The debate over repealing this law is over. The Affordable Care Act is here to stay. ... In the end, history is not kind to those who would deny Americans their basic economic security. Nobody remembers well those who stand in the way of America’s progress or our people. And that’s what the Affordable Care Act represents. As messy as it’s been sometimes, as contentious as it’s been sometimes, it is progress.
What Republican will stand up today and say something like this:
No, Mr. President. No way, Mr. President. We do not accept, we do not acquiesce in, this deplorable piece of legislation. The debate is not over. The debate will continue. It must continue. What is at stake is sound health care policy for America. But what is also at stake is reversing your attempt, Mr. President, to transform a free country committed to limited government into merely another nation burdened with the worst aspects of big-government nanny-statism.

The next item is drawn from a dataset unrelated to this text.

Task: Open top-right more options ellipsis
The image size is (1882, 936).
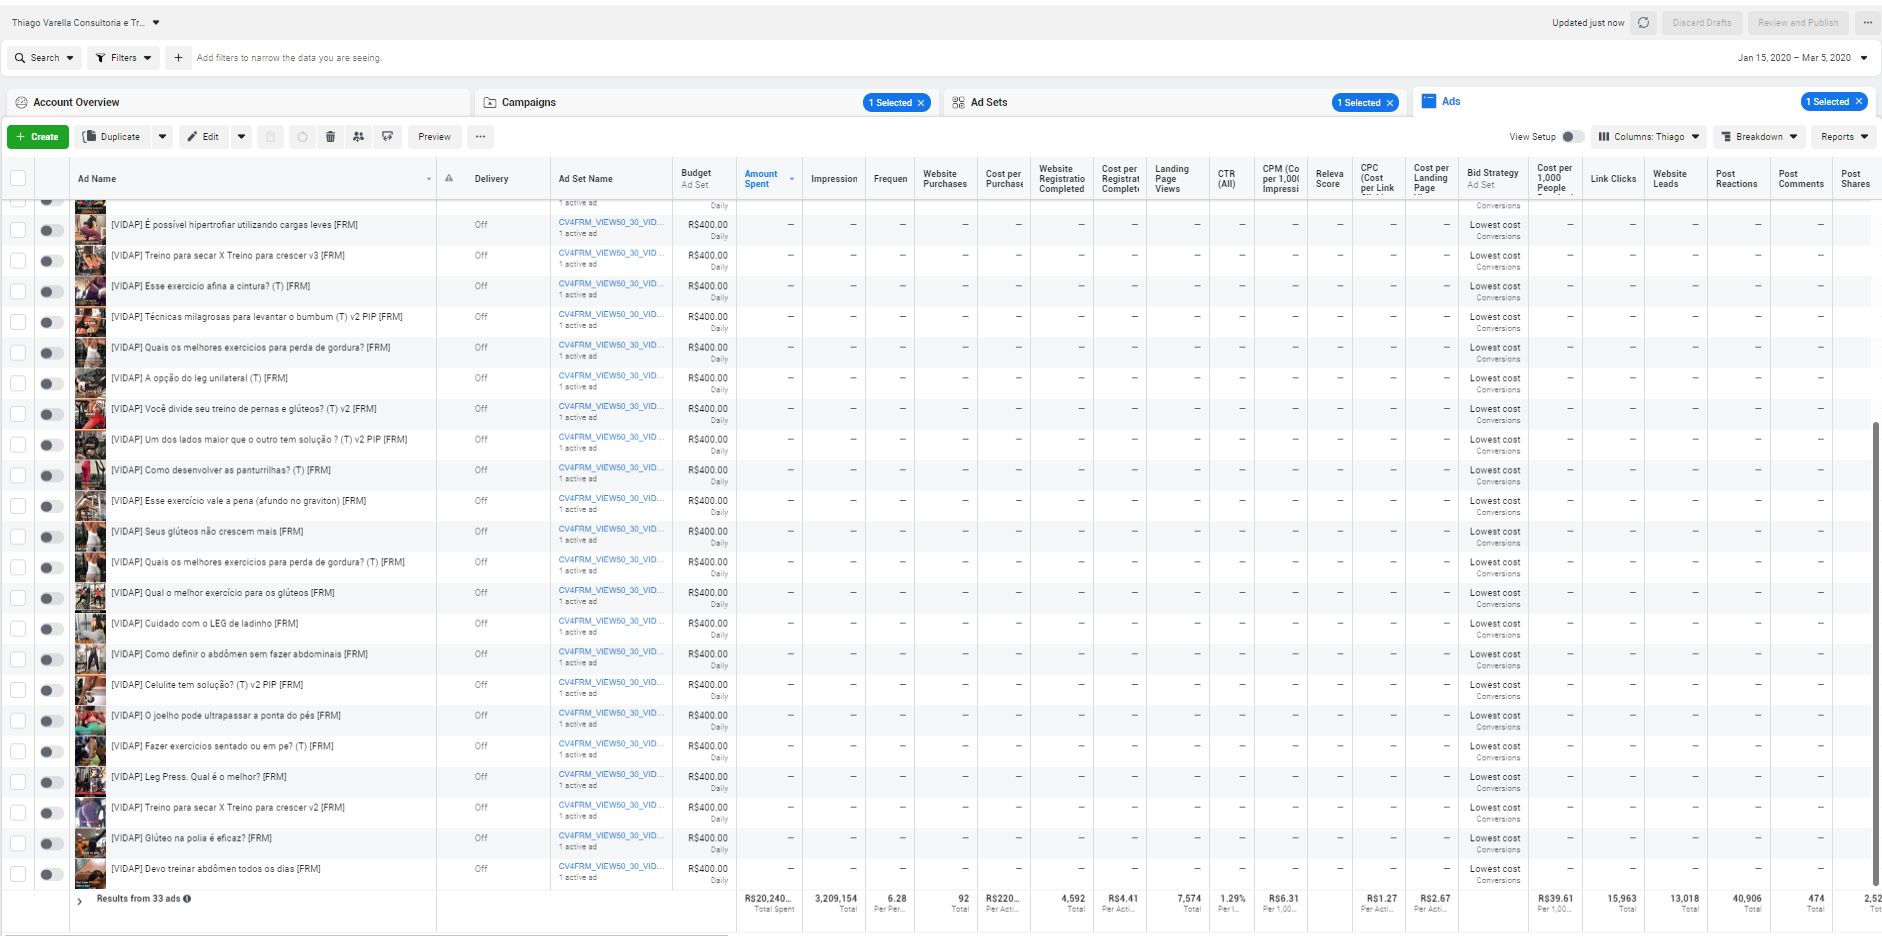Action: 1867,23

Mr. President, you have been elected our 44th president. We of course accept that, and we understand that you will continue to fight for your legislation and threaten to veto attempts to repeal and replace it. But we do not accept that you get to decide that the debate is over. We do not accept that you acquire any moral authority by claiming to enlist "history" on your side. We do not accept that your attempt to expand welfare state at the expense of individual liberty and the rule of law is true "progress."
President Obama, you might wish the debate were over. You might think you can intimidate us into conceding the debate is over. But you are wrong. The Republican party stands committed, acting through democratic means and as the agent of a self-governing people, to repealing and replacing Obamacare.